[Exercise prompt]
With nothing left out, give the data back exactly.

[Given entries]
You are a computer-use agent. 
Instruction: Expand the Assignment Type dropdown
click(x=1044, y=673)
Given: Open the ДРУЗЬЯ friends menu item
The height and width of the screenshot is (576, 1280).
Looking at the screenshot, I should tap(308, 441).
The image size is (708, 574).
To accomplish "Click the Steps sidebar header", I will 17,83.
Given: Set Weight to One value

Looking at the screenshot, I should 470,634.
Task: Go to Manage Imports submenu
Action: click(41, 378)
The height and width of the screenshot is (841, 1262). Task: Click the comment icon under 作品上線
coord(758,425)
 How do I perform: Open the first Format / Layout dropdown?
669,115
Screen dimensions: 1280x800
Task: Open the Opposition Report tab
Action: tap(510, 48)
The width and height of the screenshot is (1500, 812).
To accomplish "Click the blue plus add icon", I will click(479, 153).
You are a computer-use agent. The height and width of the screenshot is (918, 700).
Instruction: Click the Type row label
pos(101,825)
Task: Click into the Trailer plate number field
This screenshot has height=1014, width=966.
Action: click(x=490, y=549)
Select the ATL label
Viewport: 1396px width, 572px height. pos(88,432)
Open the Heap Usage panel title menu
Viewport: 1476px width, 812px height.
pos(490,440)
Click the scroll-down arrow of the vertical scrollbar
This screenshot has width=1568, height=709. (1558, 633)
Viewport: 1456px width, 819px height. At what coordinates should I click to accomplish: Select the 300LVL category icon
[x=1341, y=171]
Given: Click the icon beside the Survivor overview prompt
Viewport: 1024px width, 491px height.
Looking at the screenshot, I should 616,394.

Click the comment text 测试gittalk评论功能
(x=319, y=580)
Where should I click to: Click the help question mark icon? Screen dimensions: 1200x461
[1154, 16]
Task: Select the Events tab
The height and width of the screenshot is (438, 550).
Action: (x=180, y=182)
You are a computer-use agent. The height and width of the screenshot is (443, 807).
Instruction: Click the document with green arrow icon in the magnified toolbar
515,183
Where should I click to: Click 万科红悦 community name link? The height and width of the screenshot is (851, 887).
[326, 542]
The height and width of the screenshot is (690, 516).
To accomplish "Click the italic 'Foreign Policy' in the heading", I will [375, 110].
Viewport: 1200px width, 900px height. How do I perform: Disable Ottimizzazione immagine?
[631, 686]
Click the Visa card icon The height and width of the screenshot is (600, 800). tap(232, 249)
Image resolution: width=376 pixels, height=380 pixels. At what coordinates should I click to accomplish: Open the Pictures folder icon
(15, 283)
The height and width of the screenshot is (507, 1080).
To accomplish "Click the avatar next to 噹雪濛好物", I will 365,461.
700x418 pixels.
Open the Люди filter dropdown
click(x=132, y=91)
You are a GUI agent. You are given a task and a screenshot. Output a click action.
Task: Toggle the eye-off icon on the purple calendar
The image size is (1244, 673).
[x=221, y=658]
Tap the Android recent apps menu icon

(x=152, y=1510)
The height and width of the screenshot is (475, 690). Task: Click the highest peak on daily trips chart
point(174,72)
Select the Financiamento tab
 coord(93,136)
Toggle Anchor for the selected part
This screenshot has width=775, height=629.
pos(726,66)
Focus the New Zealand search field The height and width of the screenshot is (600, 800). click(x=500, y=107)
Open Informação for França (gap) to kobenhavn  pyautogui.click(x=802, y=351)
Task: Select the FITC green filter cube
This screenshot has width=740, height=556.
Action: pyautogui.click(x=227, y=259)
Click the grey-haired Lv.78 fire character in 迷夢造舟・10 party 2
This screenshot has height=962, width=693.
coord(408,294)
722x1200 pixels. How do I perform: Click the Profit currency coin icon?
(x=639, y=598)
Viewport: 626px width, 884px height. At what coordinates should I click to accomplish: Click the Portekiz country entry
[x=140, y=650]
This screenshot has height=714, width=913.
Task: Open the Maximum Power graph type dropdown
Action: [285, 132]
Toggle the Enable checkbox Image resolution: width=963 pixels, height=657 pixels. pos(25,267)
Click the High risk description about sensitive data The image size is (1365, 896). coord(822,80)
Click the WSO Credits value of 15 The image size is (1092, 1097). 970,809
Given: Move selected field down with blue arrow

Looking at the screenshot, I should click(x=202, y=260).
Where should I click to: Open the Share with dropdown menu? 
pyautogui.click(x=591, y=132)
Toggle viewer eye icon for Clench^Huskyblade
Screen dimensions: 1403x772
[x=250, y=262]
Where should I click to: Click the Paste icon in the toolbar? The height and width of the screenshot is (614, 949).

[Exercise response]
You are a computer-use agent. 
Instruction: Expand the Assignment Type dropdown
click(x=1044, y=673)
Given: Open the ДРУЗЬЯ friends menu item
The height and width of the screenshot is (576, 1280).
Looking at the screenshot, I should tap(308, 441).
The image size is (708, 574).
To accomplish "Click the Steps sidebar header", I will 17,83.
Given: Set Weight to One value

Looking at the screenshot, I should 470,634.
Task: Go to Manage Imports submenu
Action: click(41, 378)
The height and width of the screenshot is (841, 1262). Task: Click the comment icon under 作品上線
coord(758,425)
 How do I perform: Open the first Format / Layout dropdown?
669,115
Screen dimensions: 1280x800
Task: Open the Opposition Report tab
Action: tap(510, 48)
The width and height of the screenshot is (1500, 812).
To accomplish "Click the blue plus add icon", I will click(479, 153).
You are a computer-use agent. The height and width of the screenshot is (918, 700).
Instruction: Click the Type row label
pos(101,825)
Task: Click into the Trailer plate number field
This screenshot has height=1014, width=966.
Action: click(x=490, y=549)
Select the ATL label
Viewport: 1396px width, 572px height. pos(88,432)
Open the Heap Usage panel title menu
Viewport: 1476px width, 812px height.
pos(490,440)
Click the scroll-down arrow of the vertical scrollbar
This screenshot has width=1568, height=709. (1558, 633)
Viewport: 1456px width, 819px height. At what coordinates should I click to accomplish: Select the 300LVL category icon
[x=1341, y=171]
Given: Click the icon beside the Survivor overview prompt
Viewport: 1024px width, 491px height.
Looking at the screenshot, I should 616,394.

Click the comment text 测试gittalk评论功能
(x=319, y=580)
Where should I click to: Click the help question mark icon? Screen dimensions: 1200x461
[1154, 16]
Task: Select the Events tab
The height and width of the screenshot is (438, 550).
Action: (x=180, y=182)
You are a computer-use agent. The height and width of the screenshot is (443, 807).
Instruction: Click the document with green arrow icon in the magnified toolbar
515,183
Where should I click to: Click 万科红悦 community name link? The height and width of the screenshot is (851, 887).
[326, 542]
The height and width of the screenshot is (690, 516).
To accomplish "Click the italic 'Foreign Policy' in the heading", I will [375, 110].
Viewport: 1200px width, 900px height. How do I perform: Disable Ottimizzazione immagine?
[631, 686]
Click the Visa card icon The height and width of the screenshot is (600, 800). tap(232, 249)
Image resolution: width=376 pixels, height=380 pixels. At what coordinates should I click to accomplish: Open the Pictures folder icon
(15, 283)
The height and width of the screenshot is (507, 1080).
To accomplish "Click the avatar next to 噹雪濛好物", I will 365,461.
700x418 pixels.
Open the Люди filter dropdown
click(x=132, y=91)
You are a GUI agent. You are given a task and a screenshot. Output a click action.
Task: Toggle the eye-off icon on the purple calendar
The image size is (1244, 673).
[x=221, y=658]
Tap the Android recent apps menu icon

(x=152, y=1510)
The height and width of the screenshot is (475, 690). Task: Click the highest peak on daily trips chart
point(174,72)
Select the Financiamento tab
 coord(93,136)
Toggle Anchor for the selected part
This screenshot has width=775, height=629.
pos(726,66)
Focus the New Zealand search field The height and width of the screenshot is (600, 800). click(x=500, y=107)
Open Informação for França (gap) to kobenhavn  pyautogui.click(x=802, y=351)
Task: Select the FITC green filter cube
This screenshot has width=740, height=556.
Action: pyautogui.click(x=227, y=259)
Click the grey-haired Lv.78 fire character in 迷夢造舟・10 party 2
This screenshot has height=962, width=693.
coord(408,294)
722x1200 pixels. How do I perform: Click the Profit currency coin icon?
(x=639, y=598)
Viewport: 626px width, 884px height. At what coordinates should I click to accomplish: Click the Portekiz country entry
[x=140, y=650]
This screenshot has height=714, width=913.
Task: Open the Maximum Power graph type dropdown
Action: [285, 132]
Toggle the Enable checkbox Image resolution: width=963 pixels, height=657 pixels. pos(25,267)
Click the High risk description about sensitive data The image size is (1365, 896). coord(822,80)
Click the WSO Credits value of 15 The image size is (1092, 1097). 970,809
Given: Move selected field down with blue arrow

Looking at the screenshot, I should click(x=202, y=260).
Where should I click to: Open the Share with dropdown menu? 
pyautogui.click(x=591, y=132)
Toggle viewer eye icon for Clench^Huskyblade
Screen dimensions: 1403x772
[x=250, y=262]
Where should I click to: Click the Paste icon in the toolbar? The height and width of the screenshot is (614, 949).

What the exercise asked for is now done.